Beer Tips From Steve Hamburg, Chicago’s Cask King

BREWS CLUES: One of America’s foremost cask cellarmen offers advice

Steve Hamburg at the Map Room
Steve Hamburg at the Map Room

Chicago’s metamorphosis from beer wasteland to beer mecca is official (“Chicago’s Best Craft Beer”), and no one has had a better seat at the bar to watch that transformation than Steve Hamburg. A software consultant and occasional cantor, Hamburg, 57, serves on the board of directors at the Chicago Beer Society, travels the world to judge contests and teach beer evaluation, and is considered one of the foremost cask cellarmen in the United States. Here, 16 ounces of wisdom from a man who has probably brewed more beer than you’ve drunk.

1. Stroh’s, Old Style, and Schlitz. That’s all we had back in the seventies. There was a beer we used to get for 99 cents a six-pack called the Master Brew. We called it the Mystery Brew because each bottle tasted different.

2. My first shared homebrew? I made five gallons and gave some away at a Bears Super Bowl party in 1986. It was pretty bad, but they drank it all.

3. I saw the beer renaissance start. Chicago’s first brewpub, in 1987, was called Sieben’s. Then there was the Tap & Growler, where the beers were good for about a week. You’d go a month later, and they’d taste totally different.

4. It wasn’t better in the old days. I drank a lot of bad beer in bad bars. Now you can walk in almost anywhere and get a few decent taps.

5. With the smoking ban, I go to a lot more bars now. “Smokers were my best customers,” bartenders say. I could have been your best customer, but I couldn’t bear it.

6. Beer is perishable. That’s why I drink local. When I’m here, I drink local. When I travel abroad, I drink local. I will occasionally pick an unusual craft import at the Map Room.

7. I’m knowledgeable about one of the most obscure things in the world: cask-conditioned beer. It’s unfiltered, unpasteurized beer conditioned and served from a cask without additional nitrogen or carbon-dioxide pressure.
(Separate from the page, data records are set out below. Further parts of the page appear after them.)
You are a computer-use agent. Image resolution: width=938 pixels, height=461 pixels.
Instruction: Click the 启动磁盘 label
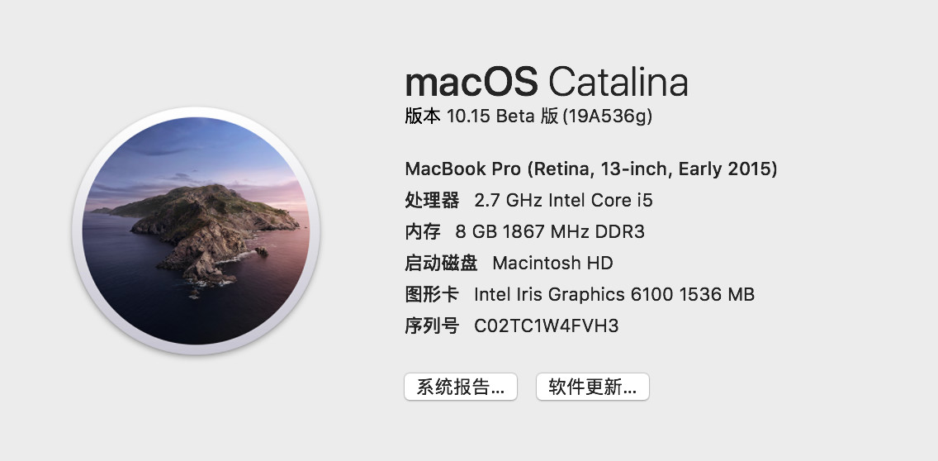point(441,263)
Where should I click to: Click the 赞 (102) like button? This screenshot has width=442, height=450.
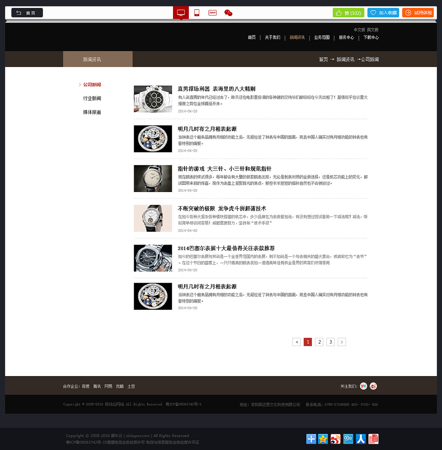coord(348,12)
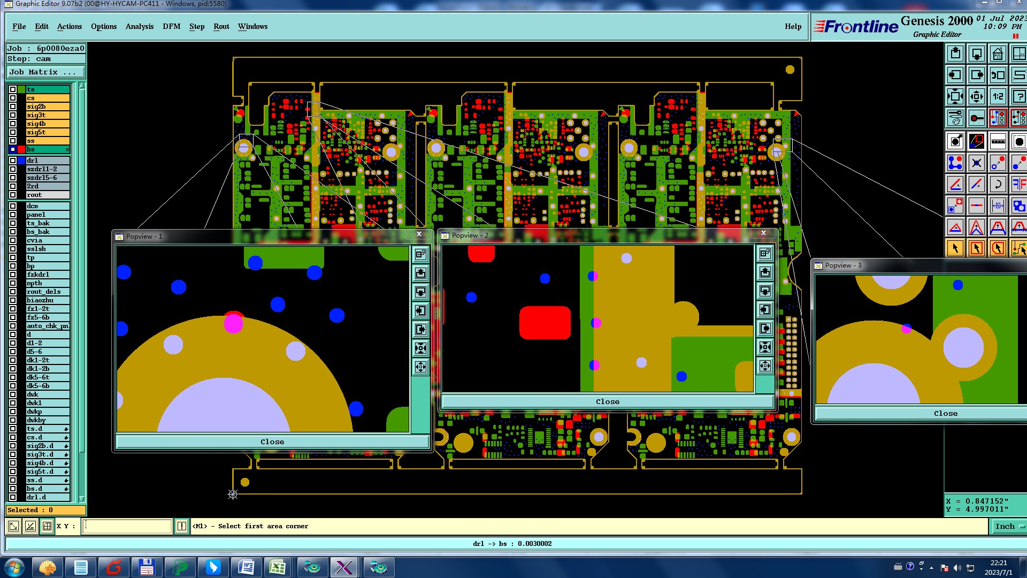Viewport: 1027px width, 578px height.
Task: Open the Analysis menu
Action: [x=139, y=26]
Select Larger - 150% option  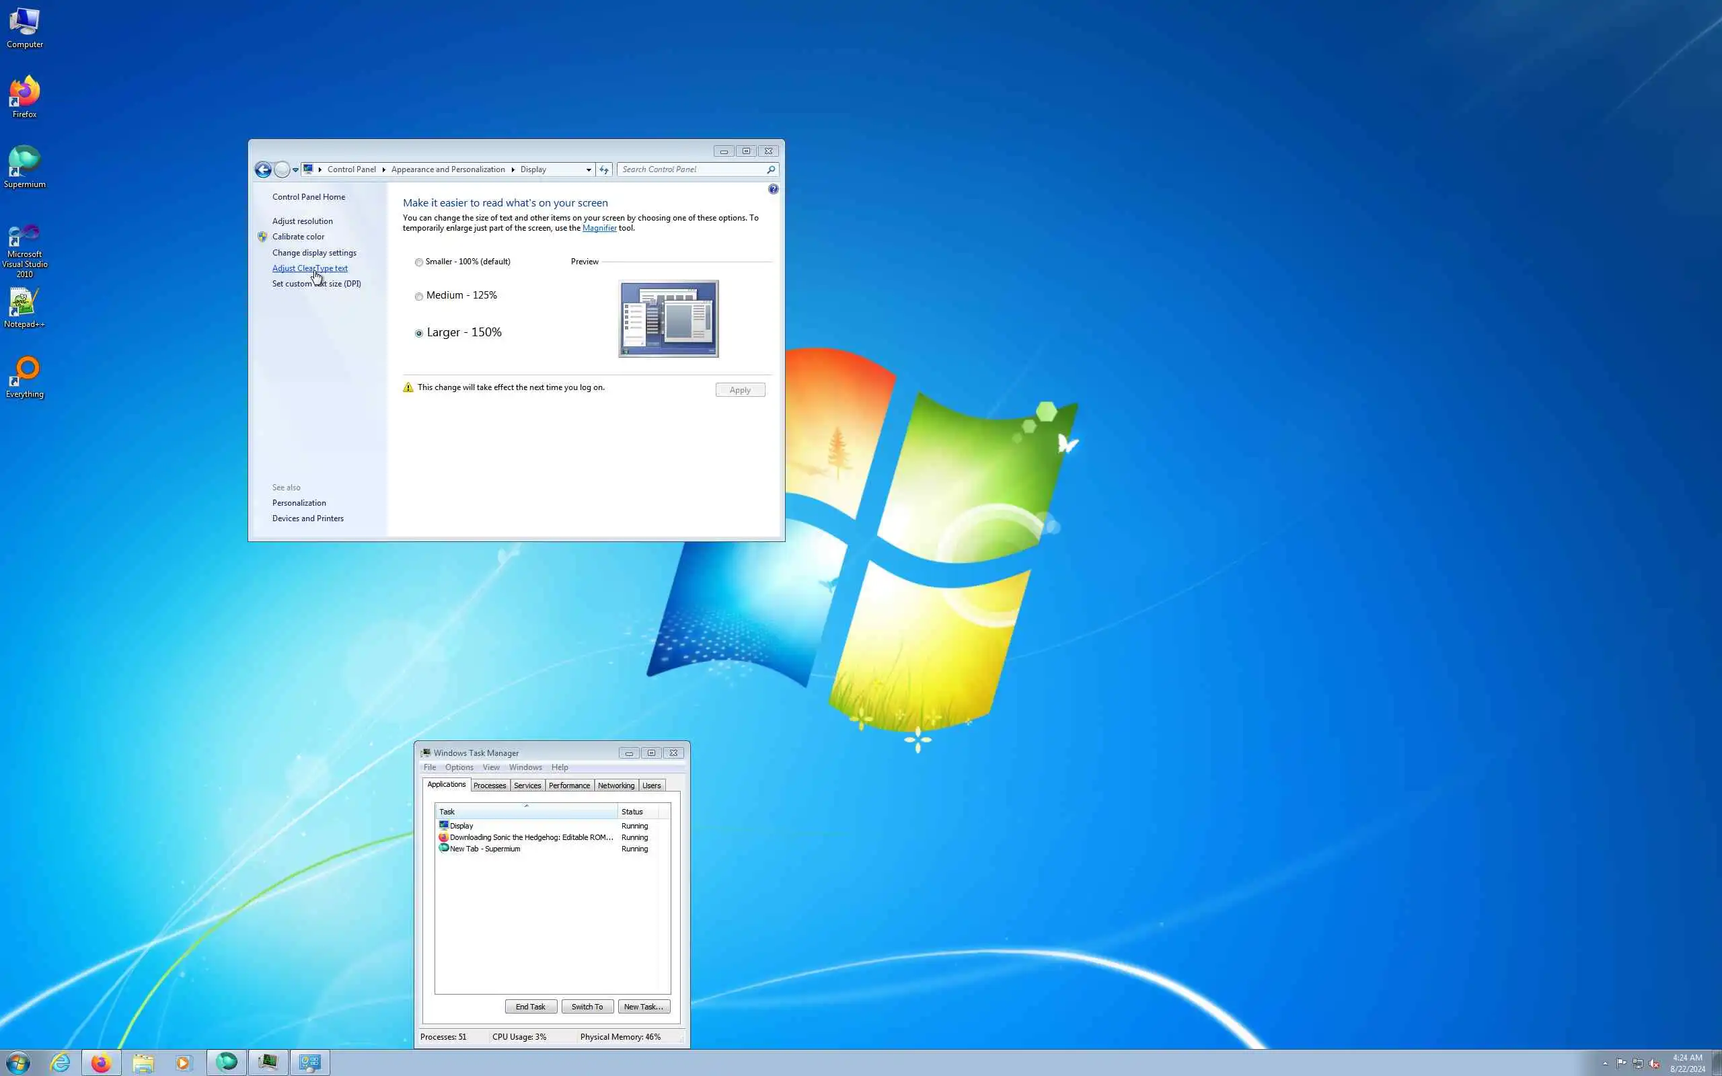click(419, 333)
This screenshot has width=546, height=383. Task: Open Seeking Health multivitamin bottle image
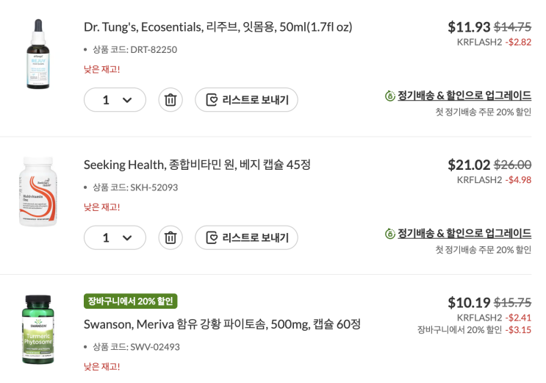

They call it “real ale.”

8. Most of the new gastropubs try to have a cask just to say they do. Most of them don’t know what they’re doing. I inspected Owen & Engine’s system three weeks before they opened. Now they do a nice job.

9. Portland, Oregon, has so many beer bars. I heard about a porno theatre there that served good microbrewed beers. It’s true—I went.

10. If you go out in a group in Britain, you create a “whip.” Everyone throws money into a pool—that’s the whip—and someone carries it. Whatever you drink comes out of that.

11. In Cologne, the coaster is your bill. They serve your kölsch on a coaster and make a tick mark. When you finish, they bring another and make another tick mark. The beer keeps coming until you put the coaster on top of the glass.

12. “The beers in Germany are stronger.” That’s a misconception. They’re not—they just taste better.

13. One country? I’d pick the United States, because we have the greatest selection. Craft brewers can duplicate styles from all over the world. But I’d take an English pub over an American bar any day.

14. Most pints in the United States are not a pint. They’re in 14-ounce shaker glasses, not 16-ounce beer glasses.

15. Goose Island hasn’t changed. It’s the same guys brewing the beer as it was before Anheuser-Busch bought them out. When they go, maybe I’ll think otherwise.

16. I’ve been judging since 1990, and I’ve come full circle. Early on, I thought critically about everything. But beer is something to be enjoyed. I know guys who take notes when­ever they drink beer. You’re in a bar! It’s supposed to be fun.